BZÖ-Huber: Versorgungsstrukturen für Senioren statt Enteignung

Wien (OTS) - "Das Privateigentum von zu pflegenden Senioren darf nicht zur Abdeckung der Kosten herangezogen werden", fordert der Tiroler BZÖ-Chef Abg. Gerhard Huber. Viel wichtiger sei es, soziale Versorgungsstrukturen wie etwa Wohngemeinschaften aufzubauen, damit Pflege wieder leistbarer werde.
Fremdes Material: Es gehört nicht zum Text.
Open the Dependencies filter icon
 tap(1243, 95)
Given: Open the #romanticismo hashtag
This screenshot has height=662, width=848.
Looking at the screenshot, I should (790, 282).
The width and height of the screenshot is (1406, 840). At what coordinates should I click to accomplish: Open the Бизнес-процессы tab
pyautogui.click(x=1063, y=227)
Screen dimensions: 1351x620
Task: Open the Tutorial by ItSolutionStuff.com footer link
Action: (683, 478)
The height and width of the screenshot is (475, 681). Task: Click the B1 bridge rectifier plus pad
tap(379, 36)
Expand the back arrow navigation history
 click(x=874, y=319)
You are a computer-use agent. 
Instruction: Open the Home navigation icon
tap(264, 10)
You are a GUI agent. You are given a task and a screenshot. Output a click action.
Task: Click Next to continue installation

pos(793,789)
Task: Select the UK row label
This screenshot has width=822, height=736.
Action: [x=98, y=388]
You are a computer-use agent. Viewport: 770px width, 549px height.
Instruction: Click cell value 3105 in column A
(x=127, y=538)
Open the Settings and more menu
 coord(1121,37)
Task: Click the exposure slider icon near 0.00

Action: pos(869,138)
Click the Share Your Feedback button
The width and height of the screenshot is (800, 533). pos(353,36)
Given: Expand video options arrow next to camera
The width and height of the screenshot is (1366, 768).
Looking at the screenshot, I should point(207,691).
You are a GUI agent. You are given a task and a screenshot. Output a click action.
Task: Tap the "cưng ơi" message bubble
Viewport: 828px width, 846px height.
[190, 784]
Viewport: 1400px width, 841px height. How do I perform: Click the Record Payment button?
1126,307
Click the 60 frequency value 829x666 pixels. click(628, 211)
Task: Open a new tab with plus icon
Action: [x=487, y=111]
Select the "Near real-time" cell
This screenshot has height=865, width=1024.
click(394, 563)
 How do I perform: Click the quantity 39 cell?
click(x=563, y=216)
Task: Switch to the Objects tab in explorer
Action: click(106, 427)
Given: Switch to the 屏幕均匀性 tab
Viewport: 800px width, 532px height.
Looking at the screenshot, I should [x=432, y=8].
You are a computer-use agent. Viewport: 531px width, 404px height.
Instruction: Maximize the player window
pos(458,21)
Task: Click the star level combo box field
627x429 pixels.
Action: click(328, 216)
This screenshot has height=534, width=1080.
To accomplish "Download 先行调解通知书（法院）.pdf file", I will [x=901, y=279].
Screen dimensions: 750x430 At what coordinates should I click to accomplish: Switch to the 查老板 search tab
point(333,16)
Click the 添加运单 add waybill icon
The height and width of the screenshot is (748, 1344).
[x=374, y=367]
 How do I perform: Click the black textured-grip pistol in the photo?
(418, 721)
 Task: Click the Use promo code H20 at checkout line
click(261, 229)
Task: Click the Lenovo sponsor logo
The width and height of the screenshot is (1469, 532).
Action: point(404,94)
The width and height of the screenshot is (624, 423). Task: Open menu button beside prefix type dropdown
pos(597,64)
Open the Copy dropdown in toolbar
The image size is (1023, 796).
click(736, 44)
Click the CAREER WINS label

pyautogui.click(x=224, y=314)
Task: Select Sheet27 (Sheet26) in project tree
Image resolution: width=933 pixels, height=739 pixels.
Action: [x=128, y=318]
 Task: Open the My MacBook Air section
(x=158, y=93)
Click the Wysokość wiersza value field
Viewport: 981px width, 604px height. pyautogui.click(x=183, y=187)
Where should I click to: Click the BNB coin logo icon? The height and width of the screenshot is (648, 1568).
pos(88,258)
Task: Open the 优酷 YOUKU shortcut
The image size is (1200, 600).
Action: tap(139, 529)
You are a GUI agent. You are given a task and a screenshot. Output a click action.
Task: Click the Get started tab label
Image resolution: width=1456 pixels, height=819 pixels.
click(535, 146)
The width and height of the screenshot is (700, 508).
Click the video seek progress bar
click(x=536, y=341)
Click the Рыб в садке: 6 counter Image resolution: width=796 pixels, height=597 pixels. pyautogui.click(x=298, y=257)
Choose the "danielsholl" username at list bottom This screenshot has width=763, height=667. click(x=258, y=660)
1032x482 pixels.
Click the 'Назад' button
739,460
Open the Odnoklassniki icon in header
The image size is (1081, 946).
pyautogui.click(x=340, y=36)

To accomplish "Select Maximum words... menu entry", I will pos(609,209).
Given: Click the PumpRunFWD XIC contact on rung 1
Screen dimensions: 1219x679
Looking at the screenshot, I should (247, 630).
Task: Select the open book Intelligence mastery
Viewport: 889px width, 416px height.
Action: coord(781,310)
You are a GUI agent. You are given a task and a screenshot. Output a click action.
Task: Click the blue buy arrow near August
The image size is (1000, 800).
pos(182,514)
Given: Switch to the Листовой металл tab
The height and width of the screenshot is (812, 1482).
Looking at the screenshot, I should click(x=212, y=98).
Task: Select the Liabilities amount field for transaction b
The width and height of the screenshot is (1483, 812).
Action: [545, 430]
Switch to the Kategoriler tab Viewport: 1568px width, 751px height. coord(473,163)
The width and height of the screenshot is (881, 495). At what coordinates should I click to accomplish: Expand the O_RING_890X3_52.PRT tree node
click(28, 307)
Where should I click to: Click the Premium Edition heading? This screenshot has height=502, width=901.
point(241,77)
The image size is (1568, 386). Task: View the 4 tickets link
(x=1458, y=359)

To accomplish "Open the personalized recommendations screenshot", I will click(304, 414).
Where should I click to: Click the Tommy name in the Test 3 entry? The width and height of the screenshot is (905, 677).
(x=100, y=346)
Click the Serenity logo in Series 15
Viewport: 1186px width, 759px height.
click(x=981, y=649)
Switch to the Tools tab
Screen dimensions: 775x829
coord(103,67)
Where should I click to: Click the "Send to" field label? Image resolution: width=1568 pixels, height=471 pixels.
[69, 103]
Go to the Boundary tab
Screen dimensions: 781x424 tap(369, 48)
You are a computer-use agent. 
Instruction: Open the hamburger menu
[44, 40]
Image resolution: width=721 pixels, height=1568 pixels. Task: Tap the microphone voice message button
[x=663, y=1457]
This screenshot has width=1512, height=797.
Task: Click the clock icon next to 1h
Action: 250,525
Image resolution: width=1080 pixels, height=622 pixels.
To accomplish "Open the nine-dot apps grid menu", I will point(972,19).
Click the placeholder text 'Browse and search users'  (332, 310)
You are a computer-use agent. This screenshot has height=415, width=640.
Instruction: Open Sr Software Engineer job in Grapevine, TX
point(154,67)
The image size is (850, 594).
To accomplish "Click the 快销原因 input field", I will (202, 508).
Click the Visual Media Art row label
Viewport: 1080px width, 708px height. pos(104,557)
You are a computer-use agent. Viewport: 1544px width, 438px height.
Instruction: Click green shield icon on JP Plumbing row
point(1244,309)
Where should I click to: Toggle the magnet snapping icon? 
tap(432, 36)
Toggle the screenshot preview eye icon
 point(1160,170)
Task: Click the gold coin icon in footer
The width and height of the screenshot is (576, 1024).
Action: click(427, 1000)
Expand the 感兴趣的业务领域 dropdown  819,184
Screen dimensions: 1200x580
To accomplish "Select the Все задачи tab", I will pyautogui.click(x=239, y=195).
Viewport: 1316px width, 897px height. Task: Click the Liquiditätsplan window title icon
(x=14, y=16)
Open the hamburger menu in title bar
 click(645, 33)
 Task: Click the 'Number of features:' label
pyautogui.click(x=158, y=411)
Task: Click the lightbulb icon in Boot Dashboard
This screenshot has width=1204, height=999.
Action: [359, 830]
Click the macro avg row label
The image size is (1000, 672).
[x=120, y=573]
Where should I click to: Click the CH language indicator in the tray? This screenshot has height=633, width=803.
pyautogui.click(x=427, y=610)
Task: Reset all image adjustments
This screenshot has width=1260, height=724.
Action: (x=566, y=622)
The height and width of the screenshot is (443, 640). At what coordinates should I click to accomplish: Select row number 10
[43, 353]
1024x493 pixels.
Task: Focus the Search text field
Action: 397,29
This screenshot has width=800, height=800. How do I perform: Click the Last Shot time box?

Zudem erinnerte Huber, dass der Aufbau einer gesicherten Existenz - auch für nachfolgende Generationen - wenig reizvoll wäre, wenn die Besitztümer im Alter für die Pflege aufgehen.

Huber fordert: "Es bedarf einer Erweiterung der Tagesbetreuung durch Seniorentagesstätten, dann könnten die Betroffenen eher und länger im eigenen Wohnbereich zu Hause verbleiben." Schließlich dürfe auch nicht vergessen werden, dass es bei der betroffenen Personengruppe eine mangelnde Pensionsvorsorge gibt. "Damals hat auch der Staat zu wenig vorausschauend gedacht", erinnert Huber.